I am Marci Glass, Pastor and head of staff. Whether you’re here for the first time or whether you are here every week, I deeply believe that it is God who has invited you here today, and it is my privilege to welcome you as a guest in this place. In the music, in the liturgy, in the prayers, in the silence, I pray you will find what your soul needs this morning.

Do the stories you ever tell about your own life—even if you only tell them in your head to yourself—do those stories ever get in your own way?

With age comes knee pain, but also a little perspective and wisdom, if you’re lucky. And one of the things I’ve come to understand is that I’ve not always been a reliable narrator of my own life. A few years ago I was at my high school reunion, and I went to school with the same people from pre-school through 12th grade. For better or worse, they probably know me better than anyone, because they knew me before I learned how to put on personality as a shield and disguise.

I was at the hotel bar one night, sitting with some women who have known me since the 1900s, and I said something to the effect of, “I’m so thankful to not be 18 anymore. High school was so awkward and difficult for me and I’m so much more comfortable in my own skin now than I ever was then.”

I expected they would nod in agreement about what we’d all learned along the way. Instead, they looked at me like I had three heads “What are you talking about? You weren’t awkward in high school.
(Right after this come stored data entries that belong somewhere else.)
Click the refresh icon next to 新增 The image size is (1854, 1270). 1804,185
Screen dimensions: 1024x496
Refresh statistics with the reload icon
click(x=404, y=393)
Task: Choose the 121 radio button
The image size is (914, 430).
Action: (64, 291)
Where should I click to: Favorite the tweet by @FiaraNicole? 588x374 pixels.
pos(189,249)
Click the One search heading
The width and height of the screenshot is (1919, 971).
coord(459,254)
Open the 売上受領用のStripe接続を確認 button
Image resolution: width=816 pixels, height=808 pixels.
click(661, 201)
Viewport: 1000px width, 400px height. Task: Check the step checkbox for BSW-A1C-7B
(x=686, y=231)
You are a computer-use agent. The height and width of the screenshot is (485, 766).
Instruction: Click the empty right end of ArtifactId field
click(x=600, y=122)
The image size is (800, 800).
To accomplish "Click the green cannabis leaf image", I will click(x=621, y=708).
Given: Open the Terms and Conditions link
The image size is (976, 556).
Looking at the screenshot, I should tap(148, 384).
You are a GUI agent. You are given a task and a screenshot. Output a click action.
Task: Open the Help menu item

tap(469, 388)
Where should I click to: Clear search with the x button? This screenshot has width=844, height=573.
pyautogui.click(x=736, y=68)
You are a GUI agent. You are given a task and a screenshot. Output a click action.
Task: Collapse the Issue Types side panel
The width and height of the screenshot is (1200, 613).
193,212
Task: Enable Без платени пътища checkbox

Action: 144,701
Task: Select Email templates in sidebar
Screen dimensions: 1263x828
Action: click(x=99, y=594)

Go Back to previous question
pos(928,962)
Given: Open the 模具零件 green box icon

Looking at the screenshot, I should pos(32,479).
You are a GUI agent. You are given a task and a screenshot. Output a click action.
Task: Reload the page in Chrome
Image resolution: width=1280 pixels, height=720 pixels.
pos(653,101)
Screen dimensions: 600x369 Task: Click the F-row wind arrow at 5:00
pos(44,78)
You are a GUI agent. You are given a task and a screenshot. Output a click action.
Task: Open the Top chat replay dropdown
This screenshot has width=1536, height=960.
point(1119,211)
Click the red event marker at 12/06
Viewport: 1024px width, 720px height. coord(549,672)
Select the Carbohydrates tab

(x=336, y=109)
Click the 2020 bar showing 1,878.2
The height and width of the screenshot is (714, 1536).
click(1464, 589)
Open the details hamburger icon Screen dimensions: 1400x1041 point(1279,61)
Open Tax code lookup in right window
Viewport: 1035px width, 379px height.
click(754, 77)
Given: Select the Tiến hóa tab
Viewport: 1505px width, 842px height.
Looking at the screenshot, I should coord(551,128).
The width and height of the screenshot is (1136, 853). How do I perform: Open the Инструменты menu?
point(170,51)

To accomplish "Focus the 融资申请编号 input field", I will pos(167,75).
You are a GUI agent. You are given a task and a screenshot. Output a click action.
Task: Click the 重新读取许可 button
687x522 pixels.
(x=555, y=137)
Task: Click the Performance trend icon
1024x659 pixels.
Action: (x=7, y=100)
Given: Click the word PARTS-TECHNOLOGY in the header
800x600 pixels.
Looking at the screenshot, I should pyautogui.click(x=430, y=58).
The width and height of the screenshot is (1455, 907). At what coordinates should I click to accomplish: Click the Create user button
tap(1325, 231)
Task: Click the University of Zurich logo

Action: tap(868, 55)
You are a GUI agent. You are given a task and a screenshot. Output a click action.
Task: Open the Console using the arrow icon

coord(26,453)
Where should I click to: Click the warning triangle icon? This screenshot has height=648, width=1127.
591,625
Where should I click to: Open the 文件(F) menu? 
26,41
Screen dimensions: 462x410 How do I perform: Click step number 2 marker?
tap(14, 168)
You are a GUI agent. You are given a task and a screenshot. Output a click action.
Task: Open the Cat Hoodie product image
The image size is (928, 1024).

You were the one who had it all together.”

Gentle reader, I did not.

I suspect that the truth was somewhere in the middle. Sociologists have shown that we tend to judge our own lives with a much harsher lens than we use to observe other people’s lives.

Today we’ll hear the story of a woman in John’s gospel who meets Jesus. And as you hear her story, I invite you to consider what story she might have been telling about her own life, what story others might have been telling about her life, and how we tell our own stories, so that we might have grace for ourselves and grace for each other.

Can we be honest about who we are? Do we have the capacity to let others be honest about who they are?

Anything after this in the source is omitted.